Aird, Sir John, first baronet 1833-1911, contractor, born in London on 3 Dec. 1833, was the only child of John Aird (1800-1876), by his wife Agnes (d. 29 July 1869), daughter of Charles Bennett of Lambeth, Surrey. His father, son of Robert Aird of Fortrose, Ross-shire, originally a mason at Bromley by Bow, was (for twenty years) superintendent of the Phenix Gas Company's station at Greenwich, and started in 1848 a contracting business for himself, laying down mains for many gas and water companies in London.
     After private education at Greenwich and Southgate, Aird joined on his eighteenth birthday his father's business, which was soon known as John Aird & Sons. He was entrusted with the removal of the 1851 exhibition buildings (erected by his father) and their reconstruction as the Crystal Palace at Sydenham. The firm now engaged in large enterprises both in this country and abroad. They constructed reservoirs at Hampton and Staines, and the Beckton plant of the Gas Light and Coke Company. Abroad their works included the first waterworks at Amsterdam, and others at Copenhagen and Berlin, as well as gasworks in Copenhagen, Moscow, and elsewhere in Russia, France, Italy, and Brazil. They were also associated with Brassey & Wythes in constructing the Calcutta waterworks, with Sir John Kirk in building the Millwall Docks, and with Peto, Brassey & Betts in civil engineering works in Sardinia.

# Extracted data:
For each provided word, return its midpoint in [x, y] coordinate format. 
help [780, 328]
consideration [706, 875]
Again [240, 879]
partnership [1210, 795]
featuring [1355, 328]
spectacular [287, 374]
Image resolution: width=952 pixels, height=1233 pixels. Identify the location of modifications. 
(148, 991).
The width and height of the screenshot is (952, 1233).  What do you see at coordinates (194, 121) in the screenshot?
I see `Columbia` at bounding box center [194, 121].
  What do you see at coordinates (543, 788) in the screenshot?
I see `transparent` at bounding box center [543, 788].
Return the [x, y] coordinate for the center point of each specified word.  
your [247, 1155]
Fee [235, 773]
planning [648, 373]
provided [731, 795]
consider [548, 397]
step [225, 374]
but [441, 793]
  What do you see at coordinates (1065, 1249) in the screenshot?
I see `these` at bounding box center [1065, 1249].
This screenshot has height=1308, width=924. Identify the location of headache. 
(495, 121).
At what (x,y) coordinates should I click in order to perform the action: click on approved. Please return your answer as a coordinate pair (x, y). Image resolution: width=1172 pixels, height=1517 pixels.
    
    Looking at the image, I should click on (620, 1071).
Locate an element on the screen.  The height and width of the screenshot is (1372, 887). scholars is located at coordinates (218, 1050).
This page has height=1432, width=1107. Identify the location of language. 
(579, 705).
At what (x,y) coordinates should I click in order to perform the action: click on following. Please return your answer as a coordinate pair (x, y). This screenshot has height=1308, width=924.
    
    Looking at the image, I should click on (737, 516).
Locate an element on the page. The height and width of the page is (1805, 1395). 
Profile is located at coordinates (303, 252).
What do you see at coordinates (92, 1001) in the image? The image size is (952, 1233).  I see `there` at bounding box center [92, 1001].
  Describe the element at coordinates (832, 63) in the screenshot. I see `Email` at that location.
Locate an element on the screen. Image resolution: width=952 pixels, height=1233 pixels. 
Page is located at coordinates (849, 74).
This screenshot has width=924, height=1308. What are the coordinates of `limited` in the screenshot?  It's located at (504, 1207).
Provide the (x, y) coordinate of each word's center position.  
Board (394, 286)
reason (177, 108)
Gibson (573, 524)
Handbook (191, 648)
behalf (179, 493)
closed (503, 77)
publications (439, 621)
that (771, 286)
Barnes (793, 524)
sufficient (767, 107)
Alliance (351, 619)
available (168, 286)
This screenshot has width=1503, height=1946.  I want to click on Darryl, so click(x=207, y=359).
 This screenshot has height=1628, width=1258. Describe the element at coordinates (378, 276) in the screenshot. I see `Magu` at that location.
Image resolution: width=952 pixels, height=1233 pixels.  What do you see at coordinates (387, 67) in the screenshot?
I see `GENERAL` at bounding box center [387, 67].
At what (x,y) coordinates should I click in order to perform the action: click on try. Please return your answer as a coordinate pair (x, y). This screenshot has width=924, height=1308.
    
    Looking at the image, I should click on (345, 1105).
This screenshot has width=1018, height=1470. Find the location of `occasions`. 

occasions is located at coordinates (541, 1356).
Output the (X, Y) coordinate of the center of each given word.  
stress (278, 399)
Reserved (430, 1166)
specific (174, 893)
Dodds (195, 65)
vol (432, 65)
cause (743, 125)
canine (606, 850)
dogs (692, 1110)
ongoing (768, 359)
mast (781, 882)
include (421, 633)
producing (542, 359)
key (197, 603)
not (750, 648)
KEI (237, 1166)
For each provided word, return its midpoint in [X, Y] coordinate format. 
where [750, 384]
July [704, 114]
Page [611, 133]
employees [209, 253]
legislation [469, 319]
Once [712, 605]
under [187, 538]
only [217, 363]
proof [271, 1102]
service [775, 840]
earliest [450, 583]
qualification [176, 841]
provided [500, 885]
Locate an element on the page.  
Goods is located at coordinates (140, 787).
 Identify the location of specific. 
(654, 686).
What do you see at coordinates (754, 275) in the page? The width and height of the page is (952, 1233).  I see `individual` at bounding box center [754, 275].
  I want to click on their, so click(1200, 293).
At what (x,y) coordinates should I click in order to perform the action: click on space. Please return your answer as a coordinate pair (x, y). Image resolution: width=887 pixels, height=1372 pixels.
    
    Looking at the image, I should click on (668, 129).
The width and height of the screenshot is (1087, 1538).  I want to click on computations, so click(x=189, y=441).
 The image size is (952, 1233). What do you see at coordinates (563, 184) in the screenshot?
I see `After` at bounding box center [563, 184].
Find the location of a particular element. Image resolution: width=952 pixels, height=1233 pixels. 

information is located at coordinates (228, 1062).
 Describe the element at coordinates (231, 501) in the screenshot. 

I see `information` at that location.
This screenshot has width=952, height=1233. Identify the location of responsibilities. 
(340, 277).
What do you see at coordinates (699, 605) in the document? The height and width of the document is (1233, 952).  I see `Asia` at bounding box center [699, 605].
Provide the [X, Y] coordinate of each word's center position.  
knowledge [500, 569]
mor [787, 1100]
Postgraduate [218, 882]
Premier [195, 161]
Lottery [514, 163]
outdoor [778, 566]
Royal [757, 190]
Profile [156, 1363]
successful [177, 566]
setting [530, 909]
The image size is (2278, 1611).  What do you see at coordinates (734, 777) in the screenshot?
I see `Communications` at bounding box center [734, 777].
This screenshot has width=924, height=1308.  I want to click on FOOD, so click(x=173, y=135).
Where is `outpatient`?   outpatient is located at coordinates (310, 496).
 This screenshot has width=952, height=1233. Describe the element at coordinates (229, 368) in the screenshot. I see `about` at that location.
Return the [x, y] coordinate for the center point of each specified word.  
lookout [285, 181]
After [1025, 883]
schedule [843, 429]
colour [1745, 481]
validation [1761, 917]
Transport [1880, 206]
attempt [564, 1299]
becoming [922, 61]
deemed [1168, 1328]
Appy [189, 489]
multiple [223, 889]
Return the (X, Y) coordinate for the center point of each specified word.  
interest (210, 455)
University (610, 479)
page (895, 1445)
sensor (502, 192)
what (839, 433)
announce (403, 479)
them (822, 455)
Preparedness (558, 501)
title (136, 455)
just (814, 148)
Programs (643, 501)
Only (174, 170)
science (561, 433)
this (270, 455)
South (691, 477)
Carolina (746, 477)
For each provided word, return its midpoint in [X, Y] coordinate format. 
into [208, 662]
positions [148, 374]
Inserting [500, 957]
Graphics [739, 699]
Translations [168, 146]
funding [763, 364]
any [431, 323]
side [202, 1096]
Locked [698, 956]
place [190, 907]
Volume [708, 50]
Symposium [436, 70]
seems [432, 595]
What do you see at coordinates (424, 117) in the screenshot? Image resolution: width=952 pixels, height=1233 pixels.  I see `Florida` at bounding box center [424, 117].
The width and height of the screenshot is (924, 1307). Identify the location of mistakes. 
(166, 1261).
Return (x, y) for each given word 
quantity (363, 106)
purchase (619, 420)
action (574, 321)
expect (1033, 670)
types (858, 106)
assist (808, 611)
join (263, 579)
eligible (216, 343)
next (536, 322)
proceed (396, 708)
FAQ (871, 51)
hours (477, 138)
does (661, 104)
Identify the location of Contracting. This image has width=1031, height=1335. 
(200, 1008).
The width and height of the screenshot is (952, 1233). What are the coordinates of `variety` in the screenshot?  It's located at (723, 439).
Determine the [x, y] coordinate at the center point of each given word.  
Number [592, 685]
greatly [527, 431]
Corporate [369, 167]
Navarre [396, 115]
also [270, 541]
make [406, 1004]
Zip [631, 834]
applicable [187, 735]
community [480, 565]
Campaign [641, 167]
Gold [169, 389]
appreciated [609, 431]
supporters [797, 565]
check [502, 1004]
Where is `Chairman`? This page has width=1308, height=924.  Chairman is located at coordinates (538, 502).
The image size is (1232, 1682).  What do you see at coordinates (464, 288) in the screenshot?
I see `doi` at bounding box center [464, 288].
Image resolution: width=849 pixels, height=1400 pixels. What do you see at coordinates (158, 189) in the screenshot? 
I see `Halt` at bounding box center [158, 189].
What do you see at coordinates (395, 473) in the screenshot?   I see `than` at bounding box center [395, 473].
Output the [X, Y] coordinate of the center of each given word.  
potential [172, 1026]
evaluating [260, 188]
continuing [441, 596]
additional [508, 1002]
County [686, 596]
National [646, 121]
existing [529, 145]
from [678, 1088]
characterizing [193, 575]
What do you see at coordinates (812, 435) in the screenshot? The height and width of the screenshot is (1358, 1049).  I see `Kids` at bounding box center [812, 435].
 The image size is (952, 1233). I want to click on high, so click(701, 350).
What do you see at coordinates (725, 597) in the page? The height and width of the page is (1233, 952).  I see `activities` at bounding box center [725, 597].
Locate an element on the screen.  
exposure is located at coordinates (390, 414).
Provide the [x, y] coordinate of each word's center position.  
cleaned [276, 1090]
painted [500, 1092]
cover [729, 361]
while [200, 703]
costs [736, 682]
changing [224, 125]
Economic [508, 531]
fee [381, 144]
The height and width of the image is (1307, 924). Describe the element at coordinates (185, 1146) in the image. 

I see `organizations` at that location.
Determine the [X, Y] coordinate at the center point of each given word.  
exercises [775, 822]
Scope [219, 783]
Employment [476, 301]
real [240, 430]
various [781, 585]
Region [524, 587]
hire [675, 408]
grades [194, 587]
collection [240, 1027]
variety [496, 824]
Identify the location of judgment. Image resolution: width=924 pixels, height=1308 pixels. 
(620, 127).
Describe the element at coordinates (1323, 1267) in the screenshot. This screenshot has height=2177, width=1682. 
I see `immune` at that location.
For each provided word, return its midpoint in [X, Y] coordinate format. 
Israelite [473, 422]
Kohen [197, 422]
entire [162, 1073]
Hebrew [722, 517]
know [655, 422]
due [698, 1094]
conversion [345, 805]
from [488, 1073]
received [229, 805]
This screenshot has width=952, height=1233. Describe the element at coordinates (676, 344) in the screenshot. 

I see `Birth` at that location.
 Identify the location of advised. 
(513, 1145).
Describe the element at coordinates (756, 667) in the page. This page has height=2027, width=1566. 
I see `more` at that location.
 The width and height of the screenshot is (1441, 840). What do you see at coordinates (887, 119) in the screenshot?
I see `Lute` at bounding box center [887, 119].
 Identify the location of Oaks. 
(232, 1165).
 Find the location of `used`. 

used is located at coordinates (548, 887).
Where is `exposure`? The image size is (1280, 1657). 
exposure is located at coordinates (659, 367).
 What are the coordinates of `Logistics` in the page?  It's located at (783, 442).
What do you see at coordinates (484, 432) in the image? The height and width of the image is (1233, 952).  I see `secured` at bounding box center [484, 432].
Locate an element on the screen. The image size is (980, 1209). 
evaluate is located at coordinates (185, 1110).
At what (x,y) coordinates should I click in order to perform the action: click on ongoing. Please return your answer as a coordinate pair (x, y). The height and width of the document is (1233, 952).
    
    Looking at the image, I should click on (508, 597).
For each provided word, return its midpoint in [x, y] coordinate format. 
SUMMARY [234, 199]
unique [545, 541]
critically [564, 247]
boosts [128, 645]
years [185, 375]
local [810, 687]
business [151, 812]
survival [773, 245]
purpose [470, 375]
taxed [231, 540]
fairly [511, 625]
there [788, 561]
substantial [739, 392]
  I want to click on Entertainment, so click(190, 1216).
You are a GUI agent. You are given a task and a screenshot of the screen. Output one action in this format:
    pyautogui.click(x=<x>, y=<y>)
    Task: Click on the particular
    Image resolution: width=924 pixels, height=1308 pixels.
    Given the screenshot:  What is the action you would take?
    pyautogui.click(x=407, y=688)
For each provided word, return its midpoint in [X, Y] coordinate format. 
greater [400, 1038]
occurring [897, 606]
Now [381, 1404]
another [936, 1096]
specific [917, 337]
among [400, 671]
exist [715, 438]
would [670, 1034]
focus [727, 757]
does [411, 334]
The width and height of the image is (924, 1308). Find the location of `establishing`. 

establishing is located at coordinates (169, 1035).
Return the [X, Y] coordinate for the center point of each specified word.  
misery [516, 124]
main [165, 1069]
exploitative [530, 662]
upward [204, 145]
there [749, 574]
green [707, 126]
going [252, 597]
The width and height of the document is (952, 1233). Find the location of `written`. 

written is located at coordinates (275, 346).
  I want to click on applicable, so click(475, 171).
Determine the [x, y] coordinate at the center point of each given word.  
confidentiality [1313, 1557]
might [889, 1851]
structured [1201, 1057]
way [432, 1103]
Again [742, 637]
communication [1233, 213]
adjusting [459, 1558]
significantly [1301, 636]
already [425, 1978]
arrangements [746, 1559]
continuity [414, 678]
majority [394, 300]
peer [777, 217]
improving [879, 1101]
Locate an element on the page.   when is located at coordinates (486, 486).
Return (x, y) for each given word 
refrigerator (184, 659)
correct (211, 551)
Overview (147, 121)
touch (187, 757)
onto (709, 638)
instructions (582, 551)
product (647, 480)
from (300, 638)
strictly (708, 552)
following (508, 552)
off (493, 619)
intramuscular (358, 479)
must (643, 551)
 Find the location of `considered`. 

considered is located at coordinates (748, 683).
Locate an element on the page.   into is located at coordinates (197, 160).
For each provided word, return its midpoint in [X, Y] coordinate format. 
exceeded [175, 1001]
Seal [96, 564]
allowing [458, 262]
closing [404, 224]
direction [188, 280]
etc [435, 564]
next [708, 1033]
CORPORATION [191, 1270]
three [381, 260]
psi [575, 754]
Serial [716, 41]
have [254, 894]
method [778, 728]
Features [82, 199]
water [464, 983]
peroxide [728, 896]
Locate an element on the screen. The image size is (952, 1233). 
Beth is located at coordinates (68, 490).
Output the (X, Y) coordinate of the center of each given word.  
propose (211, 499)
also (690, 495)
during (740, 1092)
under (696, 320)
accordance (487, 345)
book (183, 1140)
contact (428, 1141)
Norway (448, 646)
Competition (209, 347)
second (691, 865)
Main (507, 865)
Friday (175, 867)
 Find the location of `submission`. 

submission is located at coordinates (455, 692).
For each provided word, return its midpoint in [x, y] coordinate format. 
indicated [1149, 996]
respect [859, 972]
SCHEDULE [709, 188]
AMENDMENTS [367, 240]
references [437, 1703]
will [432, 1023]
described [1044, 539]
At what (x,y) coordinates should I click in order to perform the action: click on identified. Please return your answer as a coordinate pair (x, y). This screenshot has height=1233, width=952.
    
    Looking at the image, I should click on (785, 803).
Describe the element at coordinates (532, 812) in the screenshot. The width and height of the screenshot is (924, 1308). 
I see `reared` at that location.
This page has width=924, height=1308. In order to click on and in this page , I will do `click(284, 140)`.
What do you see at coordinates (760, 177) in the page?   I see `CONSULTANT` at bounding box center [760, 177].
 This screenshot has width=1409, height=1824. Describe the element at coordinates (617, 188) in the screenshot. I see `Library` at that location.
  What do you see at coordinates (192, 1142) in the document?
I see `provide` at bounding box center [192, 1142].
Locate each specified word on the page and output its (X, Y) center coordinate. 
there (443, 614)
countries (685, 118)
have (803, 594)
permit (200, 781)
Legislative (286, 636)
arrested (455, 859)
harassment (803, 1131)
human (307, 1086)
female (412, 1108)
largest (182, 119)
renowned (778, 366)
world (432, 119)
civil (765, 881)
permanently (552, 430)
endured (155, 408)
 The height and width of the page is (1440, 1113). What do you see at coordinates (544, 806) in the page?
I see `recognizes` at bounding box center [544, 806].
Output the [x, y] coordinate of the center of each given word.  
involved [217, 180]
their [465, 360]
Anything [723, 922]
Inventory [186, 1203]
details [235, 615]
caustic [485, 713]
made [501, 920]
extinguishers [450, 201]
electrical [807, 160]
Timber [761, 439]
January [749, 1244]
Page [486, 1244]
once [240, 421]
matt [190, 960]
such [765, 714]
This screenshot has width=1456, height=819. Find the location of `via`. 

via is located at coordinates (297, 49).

# What is asked:
(a) Set down the passage from the Sir John Aird entry between "Aird, Sir John, first" and "companies in London.", inclusive, with every word unchanged.
(b) Use the Sir John Aird entry to answer these:
(i) In what year did Aird's father start his own contracting business?
(ii) The firm built the Beckton plant for which company?
(iii) With whom was the firm associated in building the Millwall Docks?

# Responses by task:
(a)
Aird, Sir John, first baronet 1833-1911, contractor, born in London on 3 Dec. 1833, was the only child of John Aird (1800-1876), by his wife Agnes (d. 29 July 1869), daughter of Charles Bennett of Lambeth, Surrey. His father, son of Robert Aird of Fortrose, Ross-shire, originally a mason at Bromley by Bow, was (for twenty years) superintendent of the Phenix Gas Company's station at Greenwich, and started in 1848 a contracting business for himself, laying down mains for many gas and water companies in London.

(b)
(i) 1848
(ii) The Gas Light and Coke Company
(iii) Sir John Kirk